Here is the nutshell version of this case, unfortunately obscured in the Court’s decision. The owner of a small restaurant (Italian Colors) thinks that American Express (Amex) has used its monopoly power to force merchants to accept a form contract violating the antitrust laws. The restaurateur wants to challenge the allegedly unlawful provision (imposing a tying arrangement), but the same contract’s arbitration clause prevents him from doing so. That term imposes a variety of procedural bars that would make pursuit of the antitrust claim a fool’s errand. So if the arbitration clause is enforceable, Amex has insulated itself from antitrust liability—even if it has in fact violated the law. The monopolist gets to use its monopoly power to insist on a contract effectively depriving its victims of all legal recourse.

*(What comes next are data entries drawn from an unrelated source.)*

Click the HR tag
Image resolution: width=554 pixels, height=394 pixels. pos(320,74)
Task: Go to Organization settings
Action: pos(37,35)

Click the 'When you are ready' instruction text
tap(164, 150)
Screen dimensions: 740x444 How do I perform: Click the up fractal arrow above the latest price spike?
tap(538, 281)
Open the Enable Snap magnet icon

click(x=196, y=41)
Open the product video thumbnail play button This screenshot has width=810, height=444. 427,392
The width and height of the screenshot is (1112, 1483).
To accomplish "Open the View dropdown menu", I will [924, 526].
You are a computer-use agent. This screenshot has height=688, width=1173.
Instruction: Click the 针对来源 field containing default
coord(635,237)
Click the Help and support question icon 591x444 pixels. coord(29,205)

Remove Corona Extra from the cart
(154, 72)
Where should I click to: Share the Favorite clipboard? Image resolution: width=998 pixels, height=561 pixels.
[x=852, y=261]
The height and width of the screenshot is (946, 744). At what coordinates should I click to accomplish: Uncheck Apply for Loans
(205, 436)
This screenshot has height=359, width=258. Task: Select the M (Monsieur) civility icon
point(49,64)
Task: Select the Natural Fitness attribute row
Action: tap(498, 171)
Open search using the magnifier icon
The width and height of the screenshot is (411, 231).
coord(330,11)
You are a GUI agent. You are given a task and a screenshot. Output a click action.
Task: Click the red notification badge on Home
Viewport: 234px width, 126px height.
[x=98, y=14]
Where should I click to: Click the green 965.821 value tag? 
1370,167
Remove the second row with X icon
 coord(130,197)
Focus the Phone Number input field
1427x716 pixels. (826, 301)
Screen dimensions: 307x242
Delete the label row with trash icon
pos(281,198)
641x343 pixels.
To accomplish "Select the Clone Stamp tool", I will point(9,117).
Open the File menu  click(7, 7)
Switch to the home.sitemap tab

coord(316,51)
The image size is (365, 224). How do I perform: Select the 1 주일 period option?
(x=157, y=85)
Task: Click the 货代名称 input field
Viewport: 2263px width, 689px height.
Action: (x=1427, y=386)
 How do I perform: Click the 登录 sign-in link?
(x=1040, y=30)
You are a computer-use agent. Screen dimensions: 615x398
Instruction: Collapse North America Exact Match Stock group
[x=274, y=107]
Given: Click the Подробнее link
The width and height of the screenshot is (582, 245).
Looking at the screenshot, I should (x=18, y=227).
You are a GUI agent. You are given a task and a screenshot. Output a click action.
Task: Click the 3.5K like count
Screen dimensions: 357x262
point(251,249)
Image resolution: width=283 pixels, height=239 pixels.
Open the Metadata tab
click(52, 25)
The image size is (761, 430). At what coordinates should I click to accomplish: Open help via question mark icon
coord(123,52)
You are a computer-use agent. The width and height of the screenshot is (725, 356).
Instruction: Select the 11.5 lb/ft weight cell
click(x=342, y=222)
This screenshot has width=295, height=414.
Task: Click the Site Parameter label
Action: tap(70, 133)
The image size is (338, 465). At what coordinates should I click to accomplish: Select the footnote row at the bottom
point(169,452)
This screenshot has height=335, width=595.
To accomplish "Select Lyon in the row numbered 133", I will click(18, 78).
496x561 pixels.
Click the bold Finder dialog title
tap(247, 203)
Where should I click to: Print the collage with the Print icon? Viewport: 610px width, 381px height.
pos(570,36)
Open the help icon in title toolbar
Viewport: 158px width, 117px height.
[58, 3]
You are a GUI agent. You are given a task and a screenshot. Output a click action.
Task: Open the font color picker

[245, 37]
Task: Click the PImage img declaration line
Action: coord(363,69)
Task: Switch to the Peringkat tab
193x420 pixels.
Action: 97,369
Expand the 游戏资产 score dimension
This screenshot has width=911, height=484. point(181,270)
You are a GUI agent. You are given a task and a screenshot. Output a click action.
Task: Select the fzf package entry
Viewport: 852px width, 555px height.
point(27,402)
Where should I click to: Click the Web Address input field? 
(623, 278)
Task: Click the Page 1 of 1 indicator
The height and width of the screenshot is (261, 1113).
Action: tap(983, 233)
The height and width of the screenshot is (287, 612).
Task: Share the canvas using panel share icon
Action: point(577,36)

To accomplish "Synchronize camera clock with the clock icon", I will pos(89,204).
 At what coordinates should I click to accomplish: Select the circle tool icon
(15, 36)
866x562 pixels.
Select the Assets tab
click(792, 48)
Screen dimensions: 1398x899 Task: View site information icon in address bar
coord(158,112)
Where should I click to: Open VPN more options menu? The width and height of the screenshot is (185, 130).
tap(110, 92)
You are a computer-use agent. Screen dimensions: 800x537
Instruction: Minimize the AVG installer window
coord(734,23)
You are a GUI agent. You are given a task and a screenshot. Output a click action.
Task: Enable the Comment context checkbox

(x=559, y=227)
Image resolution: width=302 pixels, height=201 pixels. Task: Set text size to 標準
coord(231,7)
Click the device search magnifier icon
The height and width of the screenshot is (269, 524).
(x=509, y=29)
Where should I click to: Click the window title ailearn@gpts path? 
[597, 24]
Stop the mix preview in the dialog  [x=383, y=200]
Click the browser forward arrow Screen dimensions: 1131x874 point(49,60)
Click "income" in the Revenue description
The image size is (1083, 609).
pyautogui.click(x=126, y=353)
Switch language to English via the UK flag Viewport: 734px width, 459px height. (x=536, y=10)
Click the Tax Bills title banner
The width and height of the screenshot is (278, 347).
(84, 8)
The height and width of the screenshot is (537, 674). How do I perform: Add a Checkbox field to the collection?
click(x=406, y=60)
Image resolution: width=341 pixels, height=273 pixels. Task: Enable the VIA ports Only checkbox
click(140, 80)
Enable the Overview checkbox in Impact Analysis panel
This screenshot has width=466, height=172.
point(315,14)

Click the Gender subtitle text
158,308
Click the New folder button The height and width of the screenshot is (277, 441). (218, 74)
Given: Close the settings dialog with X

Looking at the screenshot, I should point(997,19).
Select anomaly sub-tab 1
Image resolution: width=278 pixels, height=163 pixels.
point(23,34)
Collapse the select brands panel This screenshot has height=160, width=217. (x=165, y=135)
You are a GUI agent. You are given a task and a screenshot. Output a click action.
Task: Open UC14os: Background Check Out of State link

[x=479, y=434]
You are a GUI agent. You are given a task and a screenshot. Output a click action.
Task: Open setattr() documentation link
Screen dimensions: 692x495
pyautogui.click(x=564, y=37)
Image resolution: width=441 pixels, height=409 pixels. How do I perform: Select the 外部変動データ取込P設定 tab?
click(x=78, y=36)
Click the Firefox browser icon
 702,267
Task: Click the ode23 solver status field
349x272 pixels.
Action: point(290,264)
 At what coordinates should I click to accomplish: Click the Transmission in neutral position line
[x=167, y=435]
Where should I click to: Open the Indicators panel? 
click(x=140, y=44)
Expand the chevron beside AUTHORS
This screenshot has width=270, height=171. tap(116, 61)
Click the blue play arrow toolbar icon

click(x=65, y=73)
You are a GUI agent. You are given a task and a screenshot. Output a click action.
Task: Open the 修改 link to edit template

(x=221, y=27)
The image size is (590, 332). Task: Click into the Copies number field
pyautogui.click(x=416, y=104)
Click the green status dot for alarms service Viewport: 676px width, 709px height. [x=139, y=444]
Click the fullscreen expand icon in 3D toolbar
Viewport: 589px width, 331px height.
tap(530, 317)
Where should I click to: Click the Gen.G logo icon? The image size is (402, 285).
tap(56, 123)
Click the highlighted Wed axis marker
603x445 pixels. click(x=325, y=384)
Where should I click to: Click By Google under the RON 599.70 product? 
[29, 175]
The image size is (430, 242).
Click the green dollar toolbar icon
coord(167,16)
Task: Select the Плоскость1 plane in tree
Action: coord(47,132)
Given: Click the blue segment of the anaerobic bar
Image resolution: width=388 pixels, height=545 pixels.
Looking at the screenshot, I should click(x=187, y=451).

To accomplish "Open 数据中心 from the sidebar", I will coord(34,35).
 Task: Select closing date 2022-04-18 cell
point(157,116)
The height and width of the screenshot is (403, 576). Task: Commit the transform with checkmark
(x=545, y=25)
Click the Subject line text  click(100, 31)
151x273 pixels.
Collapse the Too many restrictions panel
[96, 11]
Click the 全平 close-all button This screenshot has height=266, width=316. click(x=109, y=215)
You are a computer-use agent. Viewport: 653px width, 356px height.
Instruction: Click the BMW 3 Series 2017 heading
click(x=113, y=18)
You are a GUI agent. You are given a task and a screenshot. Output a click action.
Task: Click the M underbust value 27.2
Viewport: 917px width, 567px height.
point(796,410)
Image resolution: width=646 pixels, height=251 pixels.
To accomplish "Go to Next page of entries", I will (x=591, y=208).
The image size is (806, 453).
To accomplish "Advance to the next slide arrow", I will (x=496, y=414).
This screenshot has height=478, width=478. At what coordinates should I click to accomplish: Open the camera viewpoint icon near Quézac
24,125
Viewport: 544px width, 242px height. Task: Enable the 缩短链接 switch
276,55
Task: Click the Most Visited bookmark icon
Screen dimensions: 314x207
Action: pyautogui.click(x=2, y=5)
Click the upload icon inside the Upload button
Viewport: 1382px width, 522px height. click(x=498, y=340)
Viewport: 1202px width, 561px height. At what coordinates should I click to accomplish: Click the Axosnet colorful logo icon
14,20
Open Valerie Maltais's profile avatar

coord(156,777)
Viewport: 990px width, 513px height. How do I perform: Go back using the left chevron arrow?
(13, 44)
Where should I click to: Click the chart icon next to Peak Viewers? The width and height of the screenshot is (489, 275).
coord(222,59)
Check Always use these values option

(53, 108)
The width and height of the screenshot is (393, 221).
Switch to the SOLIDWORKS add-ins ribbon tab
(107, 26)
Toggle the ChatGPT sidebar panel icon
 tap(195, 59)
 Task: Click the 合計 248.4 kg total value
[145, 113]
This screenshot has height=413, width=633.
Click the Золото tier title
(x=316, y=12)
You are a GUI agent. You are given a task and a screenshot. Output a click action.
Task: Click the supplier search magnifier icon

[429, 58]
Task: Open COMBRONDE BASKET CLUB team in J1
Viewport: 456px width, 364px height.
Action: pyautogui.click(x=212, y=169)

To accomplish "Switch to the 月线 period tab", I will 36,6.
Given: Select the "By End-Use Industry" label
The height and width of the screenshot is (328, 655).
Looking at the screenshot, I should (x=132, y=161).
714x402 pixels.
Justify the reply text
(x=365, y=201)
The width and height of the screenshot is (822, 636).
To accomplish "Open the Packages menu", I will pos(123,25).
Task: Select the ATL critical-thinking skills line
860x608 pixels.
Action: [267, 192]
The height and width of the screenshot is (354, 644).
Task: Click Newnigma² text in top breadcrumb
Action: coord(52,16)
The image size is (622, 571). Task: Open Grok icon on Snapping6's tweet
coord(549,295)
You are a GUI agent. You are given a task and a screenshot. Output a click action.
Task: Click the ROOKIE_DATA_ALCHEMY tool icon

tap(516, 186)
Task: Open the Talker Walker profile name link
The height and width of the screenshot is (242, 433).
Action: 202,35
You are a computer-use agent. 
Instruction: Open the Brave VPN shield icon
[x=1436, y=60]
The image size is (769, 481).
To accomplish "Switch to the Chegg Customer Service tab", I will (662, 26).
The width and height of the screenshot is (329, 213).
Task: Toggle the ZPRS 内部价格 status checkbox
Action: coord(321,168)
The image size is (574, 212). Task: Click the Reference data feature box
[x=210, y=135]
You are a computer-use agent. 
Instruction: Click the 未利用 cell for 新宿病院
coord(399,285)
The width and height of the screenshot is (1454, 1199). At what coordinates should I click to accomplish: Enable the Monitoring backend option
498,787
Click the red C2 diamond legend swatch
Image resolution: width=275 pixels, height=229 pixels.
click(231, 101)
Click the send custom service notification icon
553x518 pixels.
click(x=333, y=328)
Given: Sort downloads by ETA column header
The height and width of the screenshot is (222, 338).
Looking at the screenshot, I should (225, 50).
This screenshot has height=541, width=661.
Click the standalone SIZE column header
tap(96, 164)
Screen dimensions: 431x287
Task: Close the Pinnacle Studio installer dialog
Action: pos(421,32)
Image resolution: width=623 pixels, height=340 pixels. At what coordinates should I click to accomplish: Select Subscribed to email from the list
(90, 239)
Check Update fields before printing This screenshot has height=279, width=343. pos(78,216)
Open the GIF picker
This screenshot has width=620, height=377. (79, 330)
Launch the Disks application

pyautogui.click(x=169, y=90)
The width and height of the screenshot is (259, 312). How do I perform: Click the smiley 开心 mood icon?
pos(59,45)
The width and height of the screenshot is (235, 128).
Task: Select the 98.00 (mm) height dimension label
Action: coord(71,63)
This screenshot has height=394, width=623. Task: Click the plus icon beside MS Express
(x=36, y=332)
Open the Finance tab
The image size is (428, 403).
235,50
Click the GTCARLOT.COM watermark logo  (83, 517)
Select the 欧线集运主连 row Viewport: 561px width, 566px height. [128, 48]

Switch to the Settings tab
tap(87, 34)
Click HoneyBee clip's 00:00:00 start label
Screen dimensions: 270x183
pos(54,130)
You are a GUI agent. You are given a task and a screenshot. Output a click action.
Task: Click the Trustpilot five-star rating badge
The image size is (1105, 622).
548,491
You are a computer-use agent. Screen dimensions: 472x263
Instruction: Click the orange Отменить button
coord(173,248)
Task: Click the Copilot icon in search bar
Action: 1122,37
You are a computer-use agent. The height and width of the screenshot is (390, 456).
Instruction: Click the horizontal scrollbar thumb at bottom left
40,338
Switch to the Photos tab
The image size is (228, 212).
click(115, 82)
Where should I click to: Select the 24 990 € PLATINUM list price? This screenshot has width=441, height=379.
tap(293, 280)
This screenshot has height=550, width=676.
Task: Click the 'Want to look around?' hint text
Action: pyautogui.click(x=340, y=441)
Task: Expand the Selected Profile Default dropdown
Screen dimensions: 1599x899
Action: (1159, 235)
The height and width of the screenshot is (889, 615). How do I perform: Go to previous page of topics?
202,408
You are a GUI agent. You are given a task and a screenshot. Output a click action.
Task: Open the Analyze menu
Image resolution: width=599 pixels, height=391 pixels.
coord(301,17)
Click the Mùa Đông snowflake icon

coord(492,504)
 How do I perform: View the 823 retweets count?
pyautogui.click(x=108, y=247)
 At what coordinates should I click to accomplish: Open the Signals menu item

And here is the nutshell version of today’s opinion, admirably flaunted rather than camouflaged: Too darn bad.

Boom! And here’s how she brings it all home:

The Court today mistakes what this case is about. To a hammer, everything looks like a nail. And to a Court bent on diminishing the usefulness of Rule 23, everything looks like a class action, ready to be dismantled. So the Court does not consider that Amex’s agreement bars not just class actions, but “other forms of cost-sharing . . . that could provide effective vindication.”  In short, the Court does not consider—and does not decide—Italian Colors’s (and similarly situated litigants’) actual argument about why the effective-vindication rule precludes this agreement’s enforcement.

As a result, Amex’s contract will succeed in depriving Italian Colors of any effective opportunity to challenge monopolistic conduct allegedly in violation of the Sherman Act. The FAA, the majority says, so requires. Do not be fooled. Only the Court so requires; the FAA was never meant to produce this outcome. The FAA conceived of arbitration as a “method of resolving disputes”—a way of using tailored and streamlined procedures to facilitate redress of injuries. In the hands of today’s majority, arbitration threatens to become more nearly the opposite—a mechanism easily made to block the vindication of meritorious federal claims and insulate wrongdoers from liability. The Court thus undermines the FAA no less than it does the Sherman Act and other federal statutes providing rights of action. I respectfully dissent.

(I’m looking forward to more Scalia v. Kagan battles next term.)